SOURCE DATA below:

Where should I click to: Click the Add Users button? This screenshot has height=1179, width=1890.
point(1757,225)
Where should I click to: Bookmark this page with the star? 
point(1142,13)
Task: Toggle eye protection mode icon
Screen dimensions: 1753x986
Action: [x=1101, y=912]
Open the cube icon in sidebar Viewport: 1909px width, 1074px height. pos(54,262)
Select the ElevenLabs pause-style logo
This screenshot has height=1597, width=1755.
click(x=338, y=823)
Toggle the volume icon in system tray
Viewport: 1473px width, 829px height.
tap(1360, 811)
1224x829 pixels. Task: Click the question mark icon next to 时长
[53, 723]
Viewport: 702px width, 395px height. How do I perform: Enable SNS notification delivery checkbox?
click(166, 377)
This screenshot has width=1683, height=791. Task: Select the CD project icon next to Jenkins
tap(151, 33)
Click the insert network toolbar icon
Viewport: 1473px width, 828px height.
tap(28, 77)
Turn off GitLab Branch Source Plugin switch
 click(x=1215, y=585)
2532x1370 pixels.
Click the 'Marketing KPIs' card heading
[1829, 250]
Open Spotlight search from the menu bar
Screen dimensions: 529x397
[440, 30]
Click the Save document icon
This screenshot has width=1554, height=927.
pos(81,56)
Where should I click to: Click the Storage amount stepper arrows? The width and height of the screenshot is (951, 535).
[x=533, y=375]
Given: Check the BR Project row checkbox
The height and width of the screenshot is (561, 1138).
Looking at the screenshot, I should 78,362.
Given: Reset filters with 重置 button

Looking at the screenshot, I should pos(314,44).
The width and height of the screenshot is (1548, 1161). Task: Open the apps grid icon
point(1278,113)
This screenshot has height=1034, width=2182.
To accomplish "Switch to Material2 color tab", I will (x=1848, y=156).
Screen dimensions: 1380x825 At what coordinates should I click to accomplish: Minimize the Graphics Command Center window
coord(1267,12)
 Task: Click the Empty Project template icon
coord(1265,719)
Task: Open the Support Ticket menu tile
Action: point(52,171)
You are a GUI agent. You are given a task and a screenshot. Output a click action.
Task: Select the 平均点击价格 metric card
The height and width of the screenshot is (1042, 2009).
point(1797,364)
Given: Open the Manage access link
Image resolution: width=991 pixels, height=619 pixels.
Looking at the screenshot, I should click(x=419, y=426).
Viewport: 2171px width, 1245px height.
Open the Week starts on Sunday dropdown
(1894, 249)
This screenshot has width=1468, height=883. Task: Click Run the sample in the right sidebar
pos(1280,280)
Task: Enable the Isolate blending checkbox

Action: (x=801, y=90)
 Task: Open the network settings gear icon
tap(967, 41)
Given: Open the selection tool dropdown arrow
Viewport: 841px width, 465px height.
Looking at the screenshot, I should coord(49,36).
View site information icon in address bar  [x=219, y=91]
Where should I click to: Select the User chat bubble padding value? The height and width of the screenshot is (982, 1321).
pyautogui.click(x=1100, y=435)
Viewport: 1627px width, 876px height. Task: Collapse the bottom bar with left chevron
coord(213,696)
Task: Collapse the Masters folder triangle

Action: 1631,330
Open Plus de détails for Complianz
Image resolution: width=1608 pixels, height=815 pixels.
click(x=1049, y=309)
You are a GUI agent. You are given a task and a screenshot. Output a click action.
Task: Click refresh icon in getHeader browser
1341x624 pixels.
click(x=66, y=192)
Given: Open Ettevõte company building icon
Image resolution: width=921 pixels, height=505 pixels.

End of SOURCE DATA.

EXERCISE BRIEF: Exactly as they appear above, transcribe the records in full.

SOLUTION TO THIS TASK:
Where should I click to: Click the Add Users button? This screenshot has height=1179, width=1890.
point(1757,225)
Where should I click to: Bookmark this page with the star? 
point(1142,13)
Task: Toggle eye protection mode icon
Screen dimensions: 1753x986
Action: [x=1101, y=912]
Open the cube icon in sidebar Viewport: 1909px width, 1074px height. pos(54,262)
Select the ElevenLabs pause-style logo
This screenshot has height=1597, width=1755.
click(x=338, y=823)
Toggle the volume icon in system tray
Viewport: 1473px width, 829px height.
tap(1360, 811)
1224x829 pixels. Task: Click the question mark icon next to 时长
[53, 723]
Viewport: 702px width, 395px height. How do I perform: Enable SNS notification delivery checkbox?
click(166, 377)
This screenshot has width=1683, height=791. Task: Select the CD project icon next to Jenkins
tap(151, 33)
Click the insert network toolbar icon
Viewport: 1473px width, 828px height.
tap(28, 77)
Turn off GitLab Branch Source Plugin switch
 click(x=1215, y=585)
2532x1370 pixels.
Click the 'Marketing KPIs' card heading
[1829, 250]
Open Spotlight search from the menu bar
Screen dimensions: 529x397
[440, 30]
Click the Save document icon
This screenshot has width=1554, height=927.
pos(81,56)
Where should I click to: Click the Storage amount stepper arrows? The width and height of the screenshot is (951, 535).
[x=533, y=375]
Given: Check the BR Project row checkbox
The height and width of the screenshot is (561, 1138).
Looking at the screenshot, I should 78,362.
Given: Reset filters with 重置 button

Looking at the screenshot, I should pos(314,44).
The width and height of the screenshot is (1548, 1161). Task: Open the apps grid icon
point(1278,113)
This screenshot has height=1034, width=2182.
To accomplish "Switch to Material2 color tab", I will (x=1848, y=156).
Screen dimensions: 1380x825 At what coordinates should I click to accomplish: Minimize the Graphics Command Center window
coord(1267,12)
 Task: Click the Empty Project template icon
coord(1265,719)
Task: Open the Support Ticket menu tile
Action: point(52,171)
You are a GUI agent. You are given a task and a screenshot. Output a click action.
Task: Select the 平均点击价格 metric card
The height and width of the screenshot is (1042, 2009).
point(1797,364)
Given: Open the Manage access link
Image resolution: width=991 pixels, height=619 pixels.
Looking at the screenshot, I should click(x=419, y=426).
Viewport: 2171px width, 1245px height.
Open the Week starts on Sunday dropdown
(1894, 249)
This screenshot has width=1468, height=883. Task: Click Run the sample in the right sidebar
pos(1280,280)
Task: Enable the Isolate blending checkbox

Action: (x=801, y=90)
 Task: Open the network settings gear icon
tap(967, 41)
Given: Open the selection tool dropdown arrow
Viewport: 841px width, 465px height.
Looking at the screenshot, I should coord(49,36).
View site information icon in address bar  [x=219, y=91]
Where should I click to: Select the User chat bubble padding value? The height and width of the screenshot is (982, 1321).
pyautogui.click(x=1100, y=435)
Viewport: 1627px width, 876px height. Task: Collapse the bottom bar with left chevron
coord(213,696)
Task: Collapse the Masters folder triangle

Action: 1631,330
Open Plus de détails for Complianz
Image resolution: width=1608 pixels, height=815 pixels.
click(x=1049, y=309)
You are a GUI agent. You are given a task and a screenshot. Output a click action.
Task: Click refresh icon in getHeader browser
1341x624 pixels.
click(x=66, y=192)
Given: Open Ettevõte company building icon
Image resolution: width=921 pixels, height=505 pixels.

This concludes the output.